On an alpha nightly build of CM7-GB, I'm having an issue with the video camera, which I've gotten to work without crashing, but it doesn't focus... Could it be an issue with the cm7 camera apk? or is it more likely something else?

Sent from my D2G with tapatalk because they finally got their @$$ out of their @$$ with rootzwiki subscribed threads.


----------



## nuclearmistake (Aug 21, 2011)

Hmmmm... autofocus works on "low" and "mms" presets, but not "high" or "youtube"... *scratches head*... media_profiles.xml and/or codec issue?
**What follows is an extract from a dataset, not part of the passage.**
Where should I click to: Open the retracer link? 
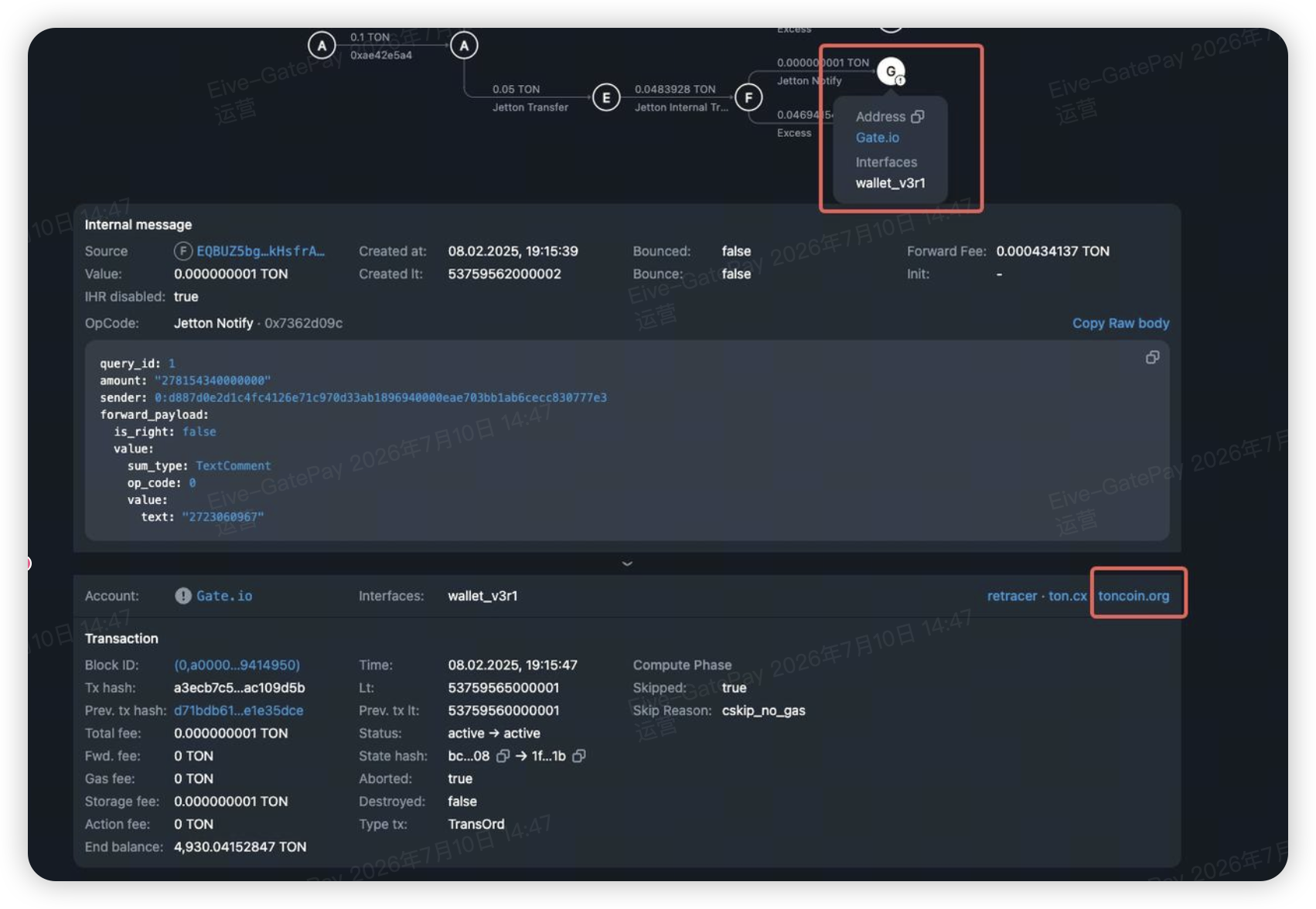[1011, 596]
Sent from my D2G with tapatalk because they finally got their @$$ out of their @$$ with rootzwiki subscribed threads.


----------



## Keifla96 (Aug 23, 2011)

Dude thanks for jumping on this one, let me know what i can do to help!


----------



## Keifla96 (Aug 23, 2011)

I'm having the same issues with miui

Disregard, my issue with miui was different ... I was running underclocked and every time I tried taking a video it would crap out, I bumped up my clock speed profile using quickclock advanced and conservative governor and I'm recording in 720 again!


----------



## poontab (Jun 7, 2011)

Moved to general. Please use development sections for releases only.


----------



## gammaxgoblin (Jun 12, 2011)

Known issue....check the Dev thread.

Sent from my DROID2 using Tapatalk


----------



## nuclearmistake (Aug 21, 2011)

gammaxgoblin said:


> Known issue....check the Dev thread.
> 
> Sent from my DROID2 using Tapatalk


I know. I'm asking developers for input because I'm trying to fix it.

Sent from my D2G with tapatalk because they finally got their @$$ out of their @$$ with rootzwiki subscribed threads.


----------